Stored records

────────────────────

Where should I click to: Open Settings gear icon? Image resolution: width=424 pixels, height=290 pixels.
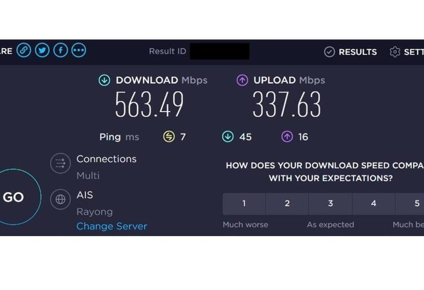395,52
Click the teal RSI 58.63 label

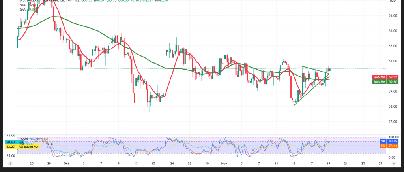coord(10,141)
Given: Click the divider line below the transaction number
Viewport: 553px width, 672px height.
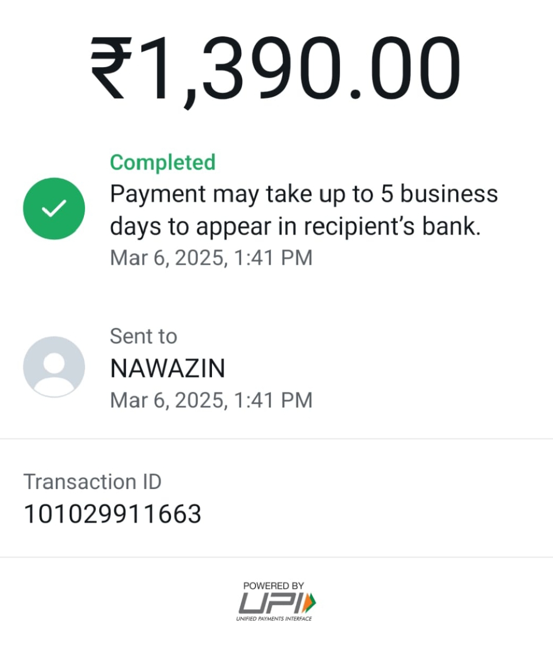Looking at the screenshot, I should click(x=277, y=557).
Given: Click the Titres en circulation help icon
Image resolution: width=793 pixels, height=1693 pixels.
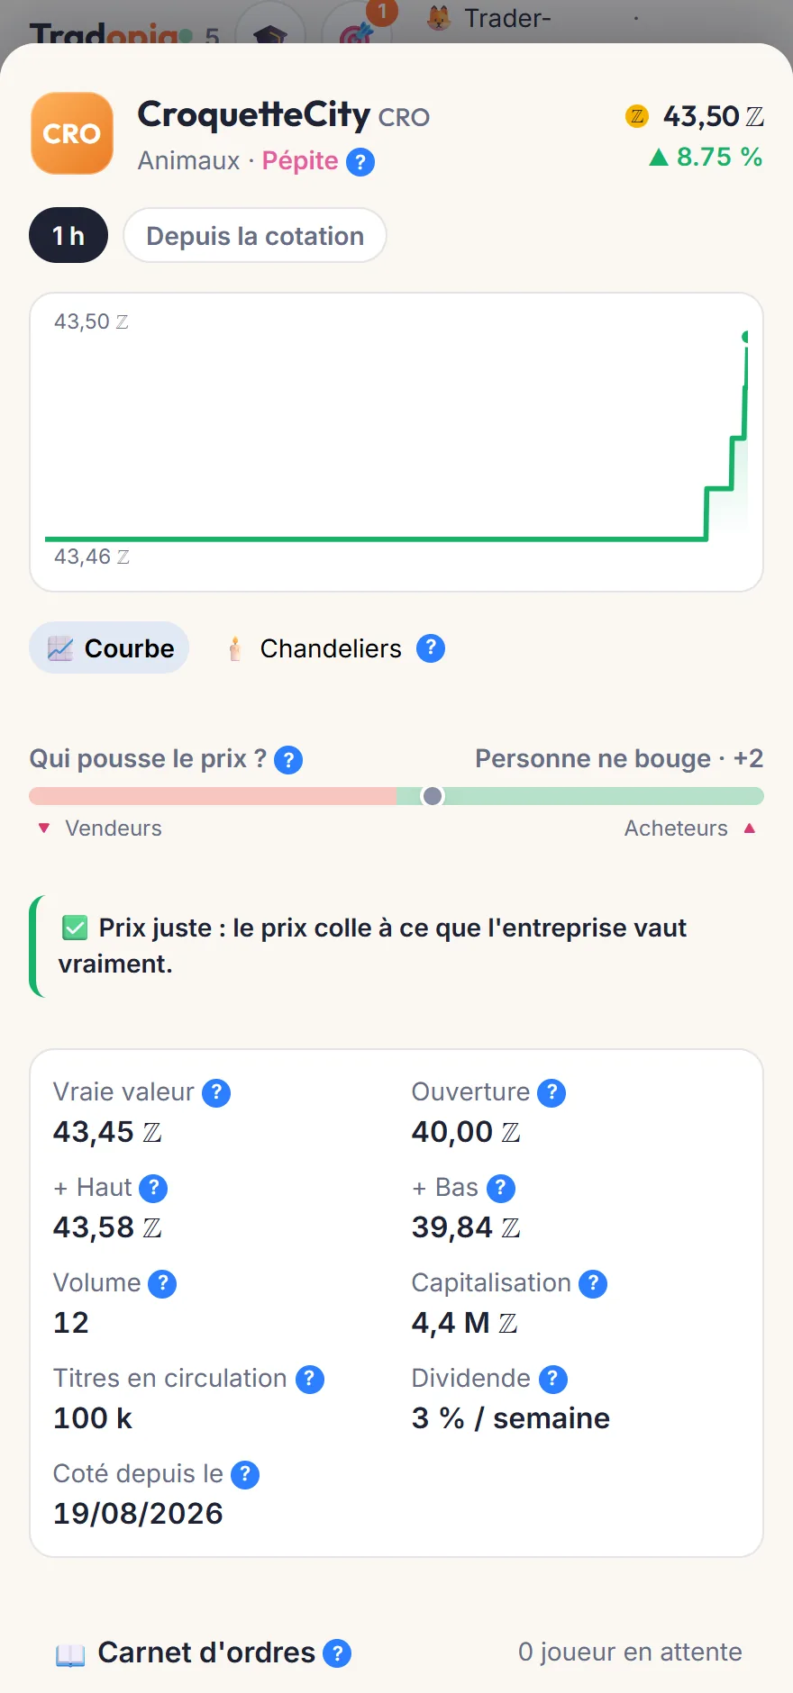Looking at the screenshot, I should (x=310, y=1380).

────────────────────

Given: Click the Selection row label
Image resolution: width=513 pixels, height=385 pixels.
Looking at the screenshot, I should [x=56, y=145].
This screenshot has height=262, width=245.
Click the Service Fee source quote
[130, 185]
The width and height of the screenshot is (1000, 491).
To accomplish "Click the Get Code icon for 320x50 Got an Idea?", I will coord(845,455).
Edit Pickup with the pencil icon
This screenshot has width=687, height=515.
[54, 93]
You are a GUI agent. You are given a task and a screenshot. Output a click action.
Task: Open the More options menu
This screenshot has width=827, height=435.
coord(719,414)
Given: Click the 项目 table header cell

────────────────────

◆ TASK OBJECTIVE ◆
Give the lines from the one containing "The width and" through the one containing "Given: Click the 项目 table header cell", inclusive, as a JSON list of strings with one string per line and blank lines omitted.

◆ EXERCISE OUTPUT ◆
[
  "The width and height of the screenshot is (1000, 491).",
  "To accomplish \"Click the Get Code icon for 320x50 Got an Idea?\", I will coord(845,455).",
  "Edit Pickup with the pencil icon",
  "This screenshot has width=687, height=515.",
  "[54, 93]",
  "You are a GUI agent. You are given a task and a screenshot. Output a click action.",
  "Task: Open the More options menu",
  "This screenshot has width=827, height=435.",
  "coord(719,414)",
  "Given: Click the 项目 table header cell"
]